▶ [EXTRACTED INFORMATION]:

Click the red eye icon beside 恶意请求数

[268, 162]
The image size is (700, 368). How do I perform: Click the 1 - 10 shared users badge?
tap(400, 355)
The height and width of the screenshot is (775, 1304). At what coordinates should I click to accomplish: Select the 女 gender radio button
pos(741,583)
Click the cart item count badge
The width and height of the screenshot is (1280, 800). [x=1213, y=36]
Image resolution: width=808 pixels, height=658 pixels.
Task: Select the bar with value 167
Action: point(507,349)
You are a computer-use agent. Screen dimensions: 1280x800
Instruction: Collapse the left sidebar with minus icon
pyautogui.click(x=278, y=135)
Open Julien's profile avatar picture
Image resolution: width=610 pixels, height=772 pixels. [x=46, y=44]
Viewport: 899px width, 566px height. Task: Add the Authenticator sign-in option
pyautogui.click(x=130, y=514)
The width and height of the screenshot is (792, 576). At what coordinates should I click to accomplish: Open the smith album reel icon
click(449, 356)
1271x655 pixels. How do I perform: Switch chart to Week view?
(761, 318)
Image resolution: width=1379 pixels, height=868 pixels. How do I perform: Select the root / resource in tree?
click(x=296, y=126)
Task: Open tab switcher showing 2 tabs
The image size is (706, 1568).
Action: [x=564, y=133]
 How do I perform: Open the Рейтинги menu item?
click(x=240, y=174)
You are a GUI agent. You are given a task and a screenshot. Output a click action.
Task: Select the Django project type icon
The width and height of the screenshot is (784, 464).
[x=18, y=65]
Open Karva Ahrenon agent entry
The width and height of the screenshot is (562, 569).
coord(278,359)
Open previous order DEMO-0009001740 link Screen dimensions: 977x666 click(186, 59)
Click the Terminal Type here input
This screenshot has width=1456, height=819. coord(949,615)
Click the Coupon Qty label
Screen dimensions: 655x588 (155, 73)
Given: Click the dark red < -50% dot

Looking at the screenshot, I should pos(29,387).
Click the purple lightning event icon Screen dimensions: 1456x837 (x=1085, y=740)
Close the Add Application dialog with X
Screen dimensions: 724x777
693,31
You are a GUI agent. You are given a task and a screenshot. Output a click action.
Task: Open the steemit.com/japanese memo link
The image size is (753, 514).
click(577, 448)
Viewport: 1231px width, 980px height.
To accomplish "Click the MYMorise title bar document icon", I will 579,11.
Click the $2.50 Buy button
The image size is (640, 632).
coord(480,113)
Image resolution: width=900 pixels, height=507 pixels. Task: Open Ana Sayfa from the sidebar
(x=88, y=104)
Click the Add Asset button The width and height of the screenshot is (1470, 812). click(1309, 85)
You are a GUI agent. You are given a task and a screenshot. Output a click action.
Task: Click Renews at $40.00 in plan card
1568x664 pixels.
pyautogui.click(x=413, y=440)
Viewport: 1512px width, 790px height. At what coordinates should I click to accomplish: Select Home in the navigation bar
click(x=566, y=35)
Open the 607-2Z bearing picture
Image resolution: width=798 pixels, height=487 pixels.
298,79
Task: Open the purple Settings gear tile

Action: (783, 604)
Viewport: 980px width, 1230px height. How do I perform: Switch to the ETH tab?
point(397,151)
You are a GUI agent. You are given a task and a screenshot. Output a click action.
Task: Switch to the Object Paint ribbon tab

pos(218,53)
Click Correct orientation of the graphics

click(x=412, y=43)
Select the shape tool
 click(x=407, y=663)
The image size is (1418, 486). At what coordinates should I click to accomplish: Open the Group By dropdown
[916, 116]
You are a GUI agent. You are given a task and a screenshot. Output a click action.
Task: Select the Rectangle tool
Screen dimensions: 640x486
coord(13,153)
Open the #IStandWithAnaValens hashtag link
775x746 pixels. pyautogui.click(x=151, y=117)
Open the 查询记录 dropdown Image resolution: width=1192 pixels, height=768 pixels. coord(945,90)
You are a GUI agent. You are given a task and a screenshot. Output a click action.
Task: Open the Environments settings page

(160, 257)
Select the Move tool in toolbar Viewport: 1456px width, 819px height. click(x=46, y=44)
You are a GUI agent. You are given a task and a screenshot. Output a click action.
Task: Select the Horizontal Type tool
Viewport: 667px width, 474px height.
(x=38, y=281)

▶ [PROBLEM]: Copy every row above word for word.

▶ [FULL RESPONSE]:
Click the red eye icon beside 恶意请求数

[268, 162]
The image size is (700, 368). How do I perform: Click the 1 - 10 shared users badge?
tap(400, 355)
The height and width of the screenshot is (775, 1304). At what coordinates should I click to accomplish: Select the 女 gender radio button
pos(741,583)
Click the cart item count badge
The width and height of the screenshot is (1280, 800). [x=1213, y=36]
Image resolution: width=808 pixels, height=658 pixels.
Task: Select the bar with value 167
Action: point(507,349)
You are a computer-use agent. Screen dimensions: 1280x800
Instruction: Collapse the left sidebar with minus icon
pyautogui.click(x=278, y=135)
Open Julien's profile avatar picture
Image resolution: width=610 pixels, height=772 pixels. [x=46, y=44]
Viewport: 899px width, 566px height. Task: Add the Authenticator sign-in option
pyautogui.click(x=130, y=514)
The width and height of the screenshot is (792, 576). At what coordinates should I click to accomplish: Open the smith album reel icon
click(449, 356)
1271x655 pixels. How do I perform: Switch chart to Week view?
(761, 318)
Image resolution: width=1379 pixels, height=868 pixels. How do I perform: Select the root / resource in tree?
click(x=296, y=126)
Task: Open tab switcher showing 2 tabs
The image size is (706, 1568).
Action: [x=564, y=133]
 How do I perform: Open the Рейтинги menu item?
click(x=240, y=174)
You are a GUI agent. You are given a task and a screenshot. Output a click action.
Task: Select the Django project type icon
The width and height of the screenshot is (784, 464).
[x=18, y=65]
Open Karva Ahrenon agent entry
The width and height of the screenshot is (562, 569).
coord(278,359)
Open previous order DEMO-0009001740 link Screen dimensions: 977x666 click(186, 59)
Click the Terminal Type here input
This screenshot has width=1456, height=819. coord(949,615)
Click the Coupon Qty label
Screen dimensions: 655x588 (155, 73)
Given: Click the dark red < -50% dot

Looking at the screenshot, I should pos(29,387).
Click the purple lightning event icon Screen dimensions: 1456x837 (x=1085, y=740)
Close the Add Application dialog with X
Screen dimensions: 724x777
693,31
You are a GUI agent. You are given a task and a screenshot. Output a click action.
Task: Open the steemit.com/japanese memo link
The image size is (753, 514).
click(577, 448)
Viewport: 1231px width, 980px height.
To accomplish "Click the MYMorise title bar document icon", I will 579,11.
Click the $2.50 Buy button
The image size is (640, 632).
coord(480,113)
Image resolution: width=900 pixels, height=507 pixels. Task: Open Ana Sayfa from the sidebar
(x=88, y=104)
Click the Add Asset button The width and height of the screenshot is (1470, 812). click(1309, 85)
You are a GUI agent. You are given a task and a screenshot. Output a click action.
Task: Click Renews at $40.00 in plan card
1568x664 pixels.
pyautogui.click(x=413, y=440)
Viewport: 1512px width, 790px height. At what coordinates should I click to accomplish: Select Home in the navigation bar
click(x=566, y=35)
Open the 607-2Z bearing picture
Image resolution: width=798 pixels, height=487 pixels.
298,79
Task: Open the purple Settings gear tile

Action: (783, 604)
Viewport: 980px width, 1230px height. How do I perform: Switch to the ETH tab?
point(397,151)
You are a GUI agent. You are given a task and a screenshot. Output a click action.
Task: Switch to the Object Paint ribbon tab

pos(218,53)
Click Correct orientation of the graphics

click(x=412, y=43)
Select the shape tool
 click(x=407, y=663)
The image size is (1418, 486). At what coordinates should I click to accomplish: Open the Group By dropdown
[916, 116]
You are a GUI agent. You are given a task and a screenshot. Output a click action.
Task: Select the Rectangle tool
Screen dimensions: 640x486
coord(13,153)
Open the #IStandWithAnaValens hashtag link
775x746 pixels. pyautogui.click(x=151, y=117)
Open the 查询记录 dropdown Image resolution: width=1192 pixels, height=768 pixels. coord(945,90)
You are a GUI agent. You are given a task and a screenshot. Output a click action.
Task: Open the Environments settings page

(160, 257)
Select the Move tool in toolbar Viewport: 1456px width, 819px height. click(x=46, y=44)
You are a GUI agent. You are given a task and a screenshot. Output a click action.
Task: Select the Horizontal Type tool
Viewport: 667px width, 474px height.
(x=38, y=281)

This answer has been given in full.